Data shown →
..........

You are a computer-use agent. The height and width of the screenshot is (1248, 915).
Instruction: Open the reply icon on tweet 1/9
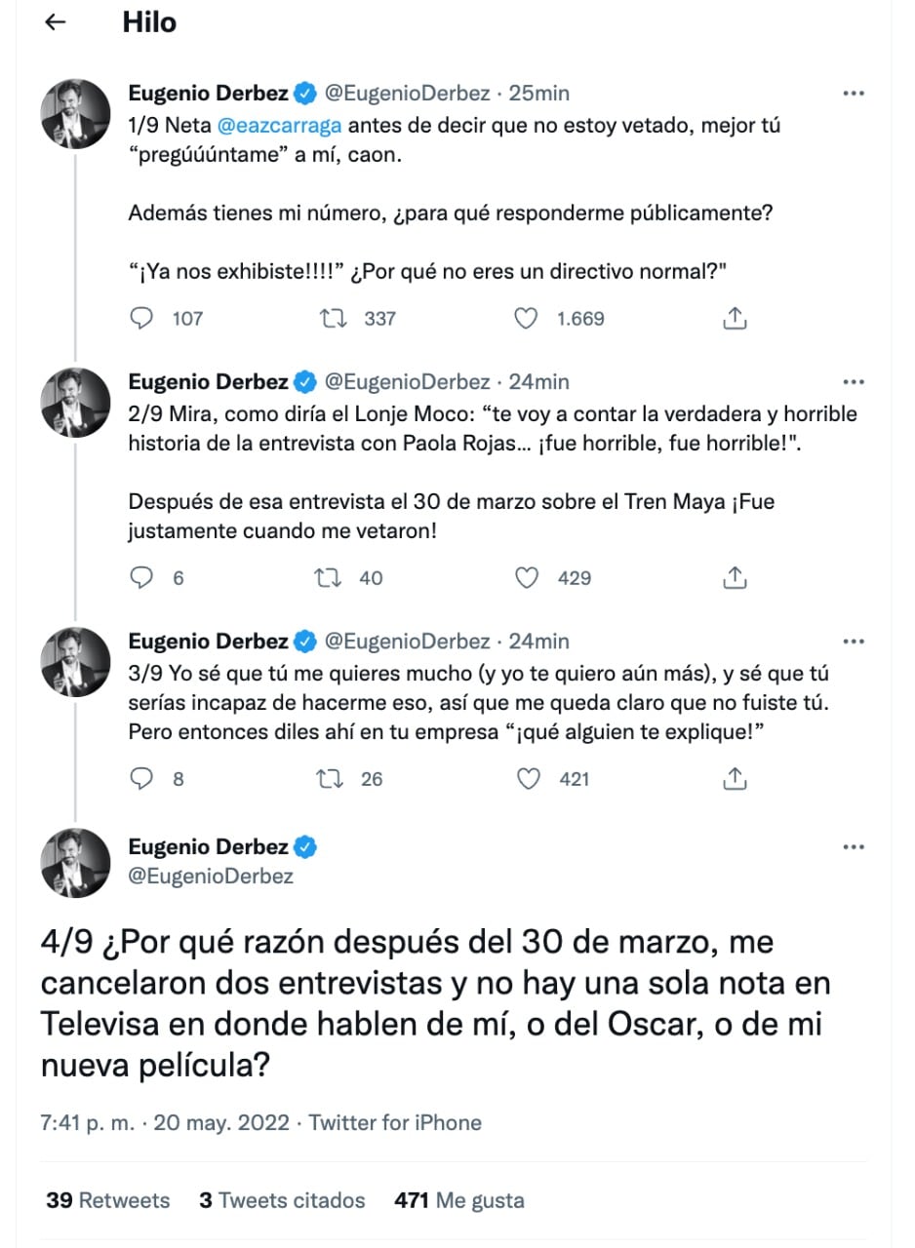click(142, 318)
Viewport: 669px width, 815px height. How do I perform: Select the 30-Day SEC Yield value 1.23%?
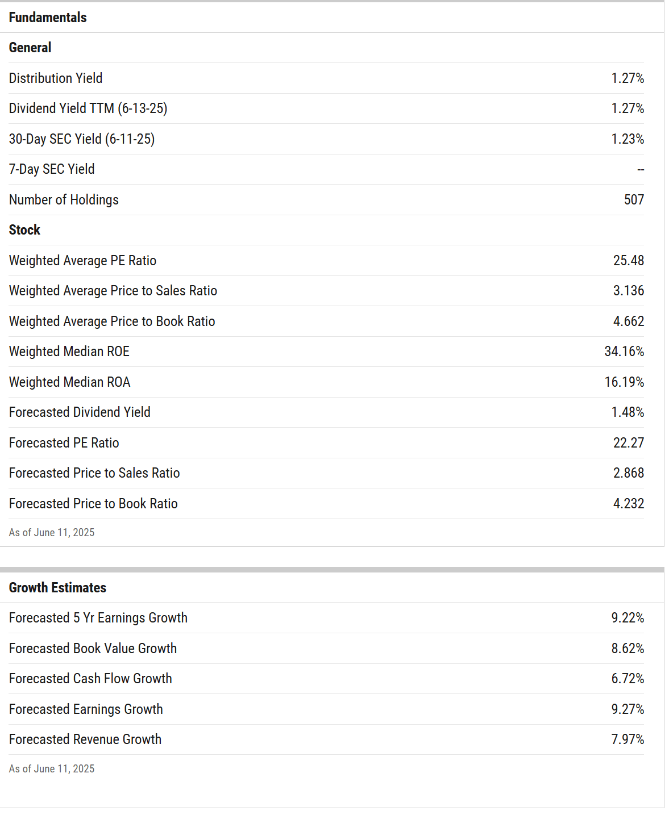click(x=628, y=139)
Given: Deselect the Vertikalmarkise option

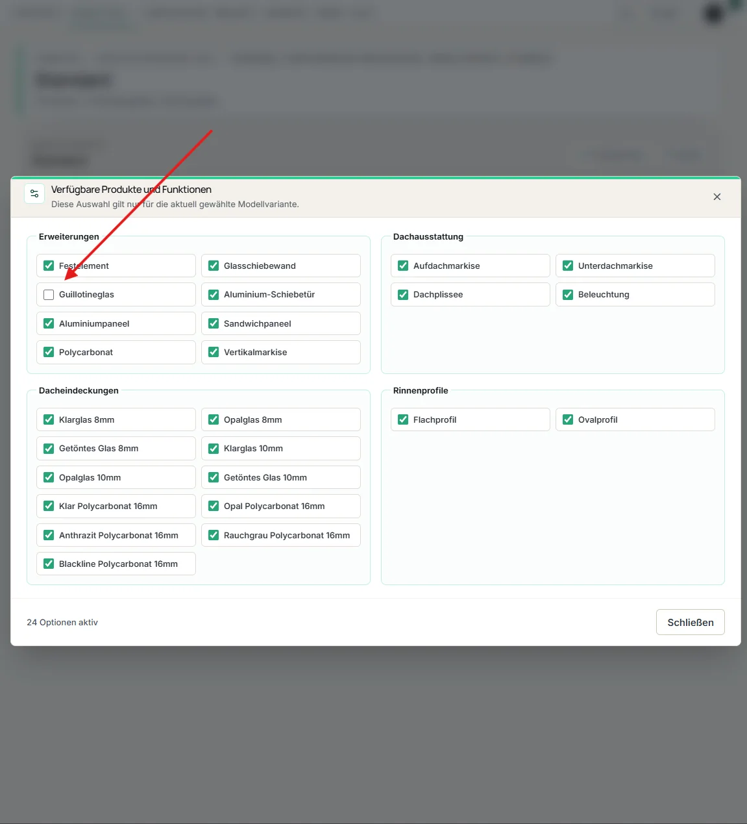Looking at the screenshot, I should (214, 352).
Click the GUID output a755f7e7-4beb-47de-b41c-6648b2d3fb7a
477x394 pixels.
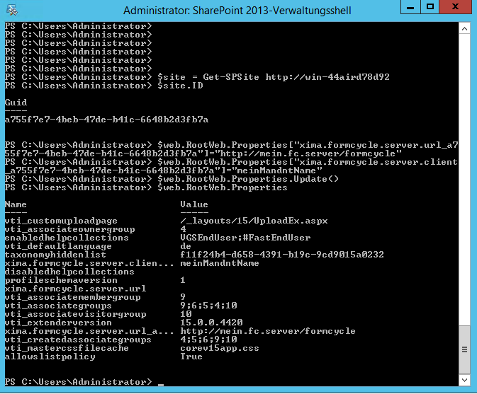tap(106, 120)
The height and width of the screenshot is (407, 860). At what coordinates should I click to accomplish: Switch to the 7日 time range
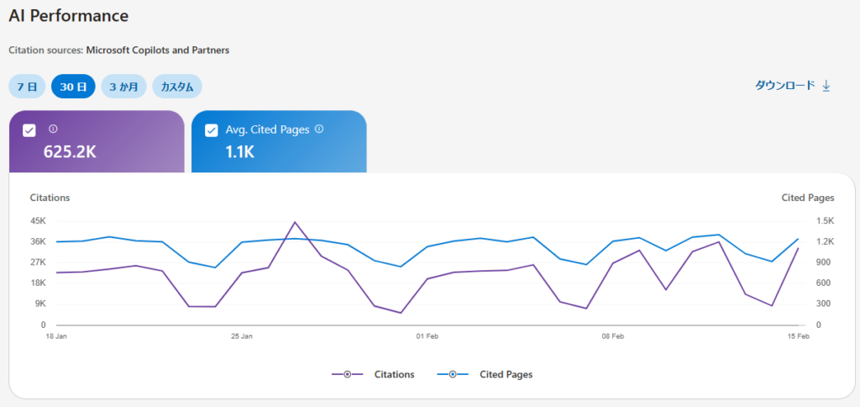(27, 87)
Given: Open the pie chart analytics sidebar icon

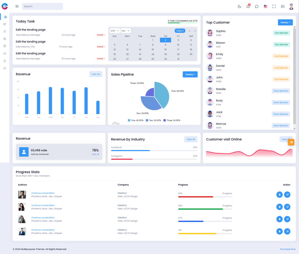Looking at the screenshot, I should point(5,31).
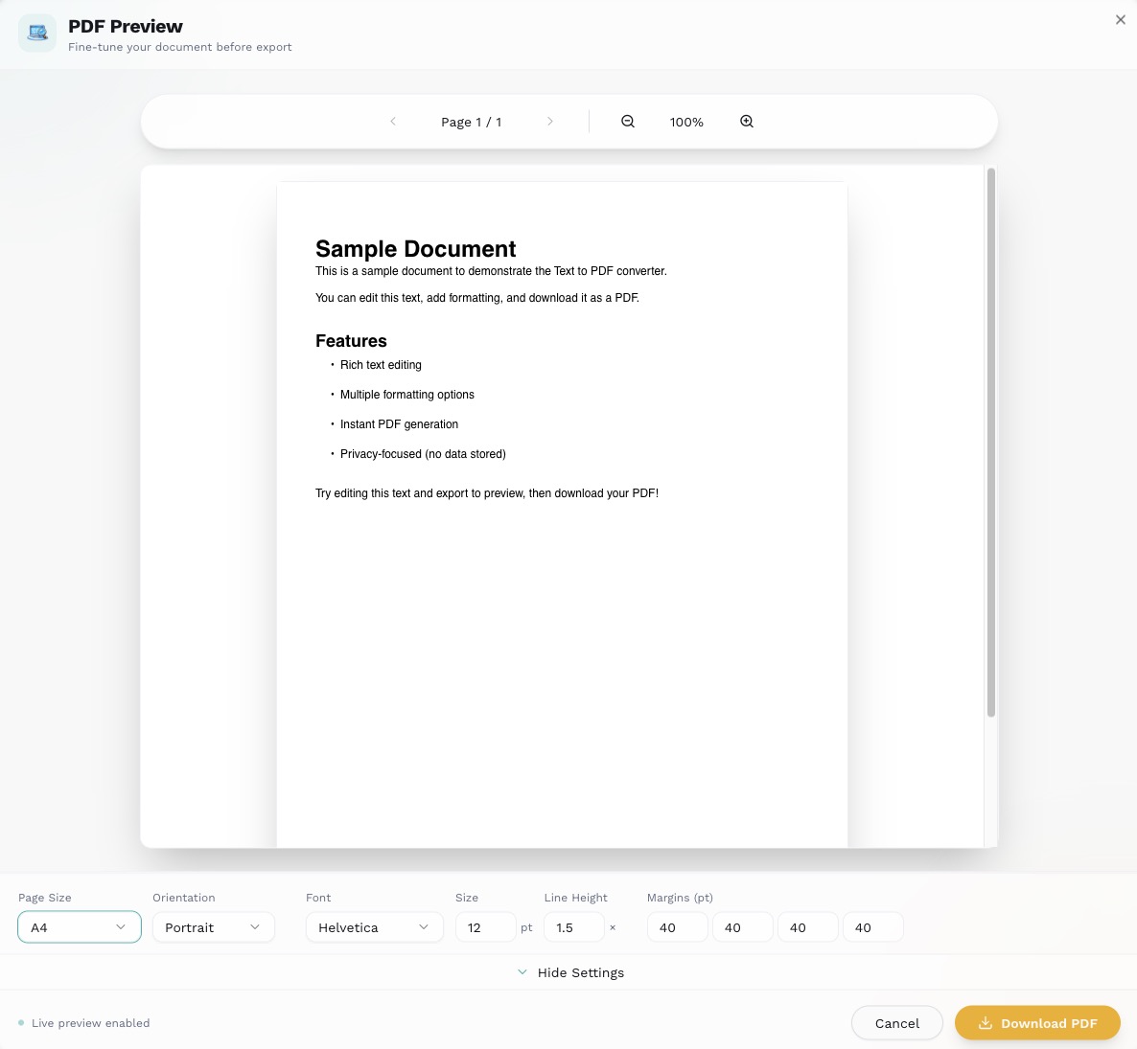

..........

What you are asked to do → Put the lines from the one that contains "Given: Open the" through the end of the lines into a two-column CSV with the headers instruction and response. Give each request its own row, with the request's text and its answer each in a single quoted field and line breaks replaced by spaces. Leave the pictures out.

Exercise output →
instruction,response
"Given: Open the pie chart analytics sidebar icon","Looking at the screenshot, I should point(5,31)."